When California issued its first stay-at-home order, YBCA was overwhelmed by the need for assistance from the artists and the communities we serve. We distributed $175,000 in emergency relief grants. Still, we saw a greater opportunity to partner with our public officials and seize this moment of intense change to reframe how the arts and artists are understood, valued and integrated into our society.
In partnership with San Francisco Mayor London Breed, YBCA launched the San Francisco Creative Corps, putting underemployed artists back to work to deliver COVID-19 safety messages and bring joy and inspiration to communities throughout the city with murals, music, dance, comedy and theatrical interventions.

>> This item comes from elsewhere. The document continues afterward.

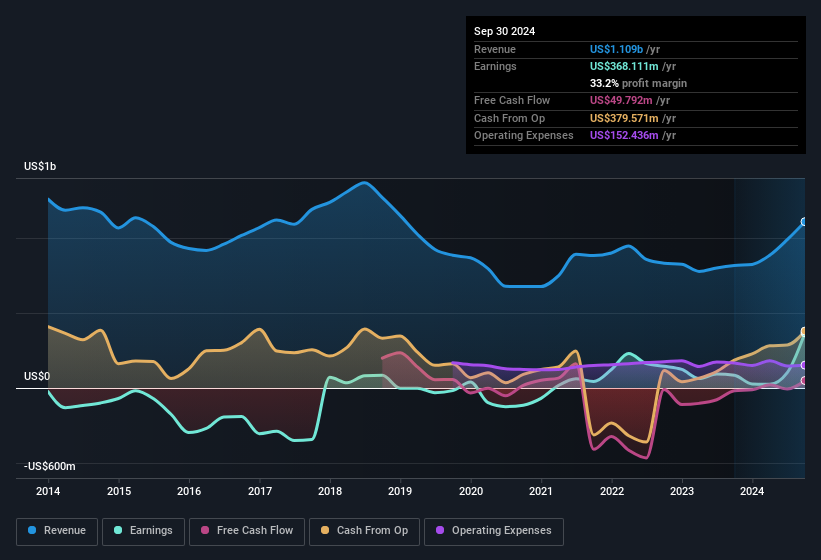Click the -US$600m y-axis label
Viewport: 821px width, 560px height.
tap(50, 466)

Gov. Gavin Newsom has dedicated $15 million of his statewide budget to expand the program throughout California.
YBCA is also working with the mayor’s office to launch a progressive Guaranteed Income/Universal Basic Income pilot that will put $780,000 into the pockets of BIPOC and LGBTQIA+ artists who have been hit hardest by the crisis. Cities and towns across our nation can replicate programs like the Creative Corps and UBI — it just requires elected officials to invite arts organizations and artists to the policymaking table.
As these and other initiatives confirm, when the people who drive our country’s diverse arts and culture ecosystem are engaged and integrated into policymaking discussions, the benefits are felt across our communities. Therefore, the arts must have a seat at the table when it comes to decisions about social issues, from land use to housing to public safety.
Newsom involved the arts in his state economic recovery task force. Similarly, I encourage the Biden-Harris administration and leaders across the nation to rethink the arts’ importance as they build their broader policy advisory team and overall recovery programs.
Additionally, I urge the new administration to build on critical, bipartisan relief efforts, such as the Save Our Stages Act, to ensure that arts and cultural nonprofits receive emergency stabilization funds as part of future economic relief packages. Failing to provide artists and cultural workers with adequate federal stimulus funding could erase nearly 5% of our country’s GDP and permanently cut millions of jobs.
We know that investing in and integrating the arts drives equitable community development and improves health and well-being in our communities. When effectively championed by federal and state policymakers, the arts will be a powerful tool in the inclusive economic and social recovery that we all wish to see.